Beneath the
Skyline
On the cusp of
new beginnings
Deborah Good
For nearly all of the last two
years, I have
been immersed in graduate school, an endeavor that has been part
vivification, part drudgery.1
I will graduate in August, and as I
march toward that end, I feel on the cusp of new beginnings. Having
recently finished a statistics course that nearly burned me out every
week, I am compelled to write this in mathematical terms:
Ends + Beginnings =
Transitions.
Yes, transitions.
The past seven
years of my life have been full of them. How many times since college
have I asked myself, What
next?2
This question has
often been
accompanied by a daunting list of related questions, which have
sometimes threatened to stall me out altogether: Who am I? What is good and important
in the world? What are my strengths and weaknesses, and what does the
world need? What is the right thing to do, the most conscientious way
to live, the life decisions I should make now so that I will achieve
perfection within twenty years? And—oh yeah—how am I going to pay the
rent and grocery bills?
I have found that
staring out car
windows can nudge my thoughts down this pensive and somewhat
treacherous path, as can large expanses of desert, red rocks, and sky.

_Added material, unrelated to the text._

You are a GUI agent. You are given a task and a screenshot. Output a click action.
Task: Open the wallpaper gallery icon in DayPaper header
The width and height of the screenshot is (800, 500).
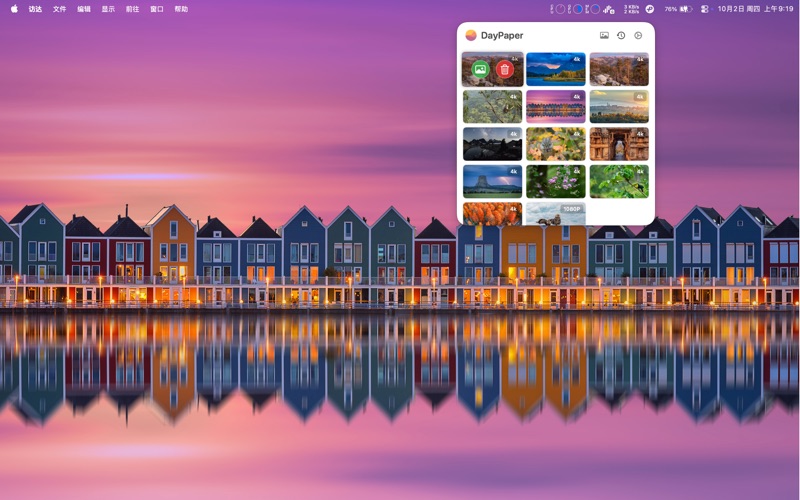604,35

As it turned out, a few days after walking across the stage in a
premature3
graduation
ceremony, I sat
in the passenger seat of a car driving through eastern Arizona. You
guessed it: Car window + Red rocks + Desert + Sky = Pondering life
direction.
Perhaps not
everyone turns their
year-to-year transitions into existential dilemmas as I do, but I have
a hunch that I am not alone. This time around, I have decided to
undertake an investigation of sorts. I am on the lookout for stories
and pieces of wisdom on how we craft our ways of living and how we pay
the bills and indeed whether and how the two are linked.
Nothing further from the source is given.